You can find more stories like this in our Political Pulse section.
Sen. John McCain (R., Ariz.) has gone out of his way this week to demand oversight of the greedy Wall Street bankers and lobbyists who created our current financial crisis. There's one small problem with his loud cries: He doesn't believe in regulation. Not only does he believe in massive deregulation of the banking system -- a cause of the current crisis -- he also wants to spread the "innovation in banking" over the last decade to the health care industry. His "subprime" approach to banking and health care can't be trusted.

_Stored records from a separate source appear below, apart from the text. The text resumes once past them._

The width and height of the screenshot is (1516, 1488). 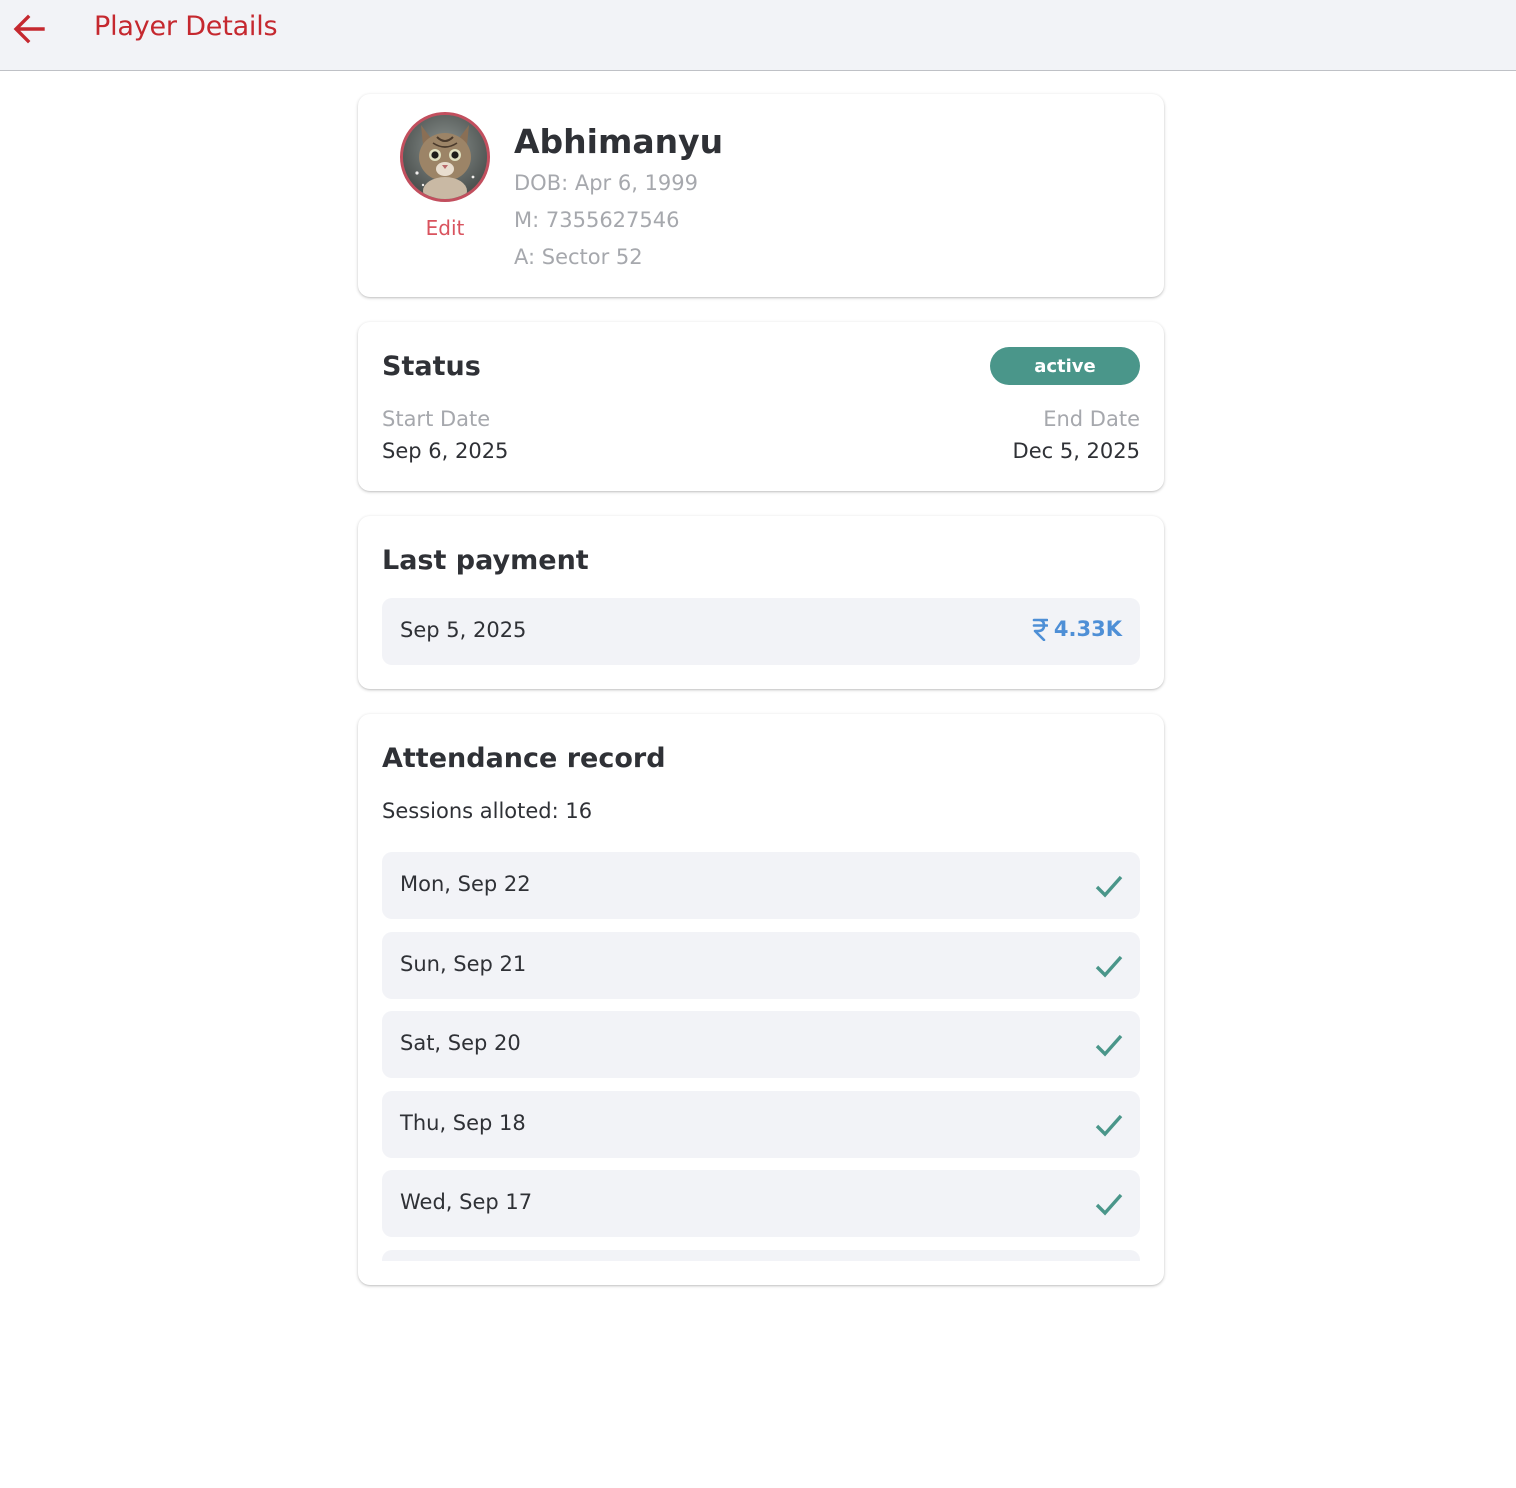 What do you see at coordinates (761, 886) in the screenshot?
I see `attendance-row: Mon, Sep 22` at bounding box center [761, 886].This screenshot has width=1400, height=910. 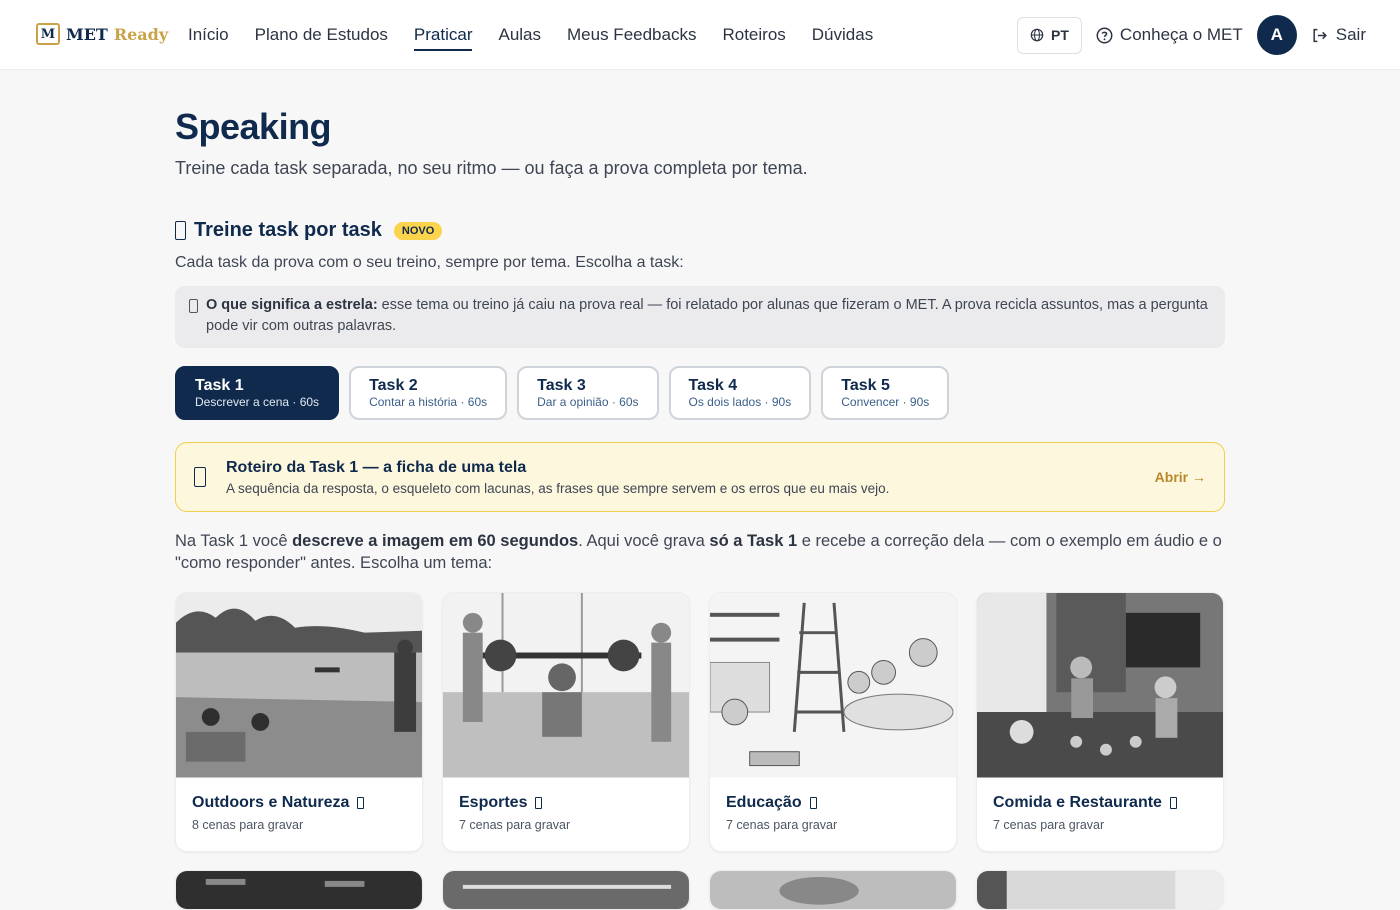 What do you see at coordinates (833, 813) in the screenshot?
I see `theme-card-body: Educação 7 cenas para gravar` at bounding box center [833, 813].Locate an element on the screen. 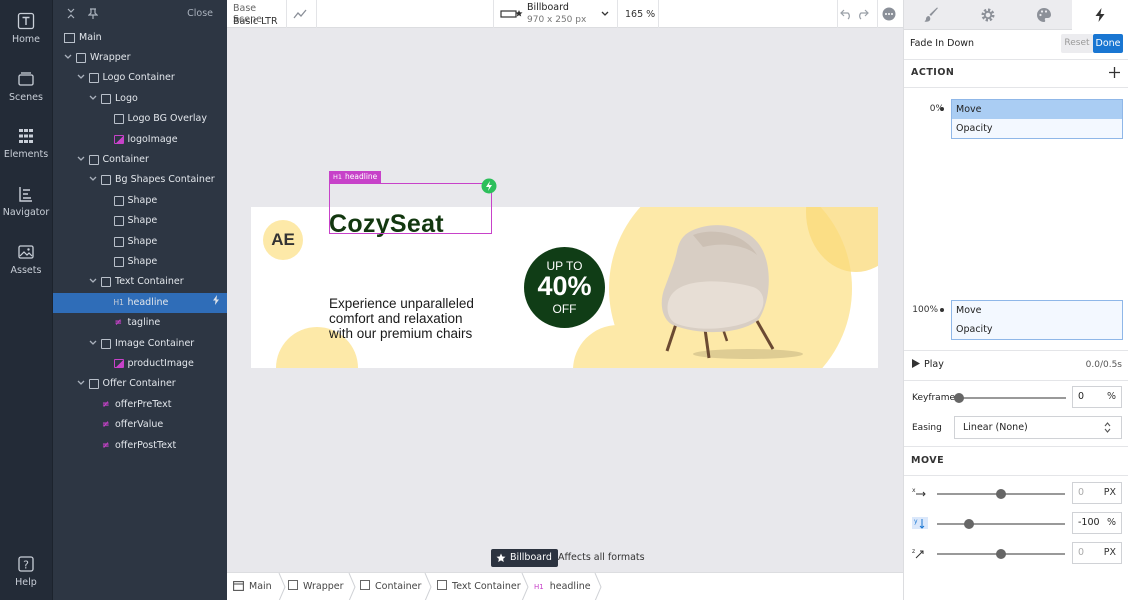 This screenshot has height=600, width=1128. logo-badge: AE is located at coordinates (283, 240).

In the most recent issue of Contingencies, a publication of the American Academies of Actuaries, McCain outlined his goals for the American health care system. He wrote:"I would also allow individuals to choose to purchase health insurance across state lines, when they can find more affordable and attractive products elsewhere that they prefer. Opening up the health insurance market to more vigorous nationwide competition, as we have done over the last decade in banking, would provide more choices of innovative products less burdened by the worst excesses of state-based regulation."It appears that not only does he not understand the banking system, but he also has plans to reform -- read wreck -- our health care system. Yes, the major innovation on Wall Street has been incredible lack of oversight and regulation. In a recent column for TheStreet.com, Doug Kass describes the consequences under-regulation and over compensation on Wall Street:
"A general lack of regulatory scrutiny and enforcement, the absence of risk controls and a continuum of reckless management decisions at the world's leading financial institutions (banks, brokers, hedge funds, private equity, etc.) have combined to create a Black Swan event, which has resulted in a credit market gone amok and a shadow banking system often under the radar of regulators."In the last week, we have learned exactly how much the lack of regulation in banking could cost us -- as much as $700 billion, not including actions already taken by the Federal Reserve. The bailout offers a new meaning for "personal responsibility" -- making every tax payer personally responsible. Yet, this deregulated structure is exactly what McCain proposes for health care. He has proposed a radical departure from the current system as we know it. He wants to end the taxpayer subsidy for employer insurance, end state regulation of health care and throw health insurance into the hands of a free market -- just like deregulation offered to banking. In its place, he suggests a taxpayer subsidy of $5,000 for a family and $2,500 for an individual.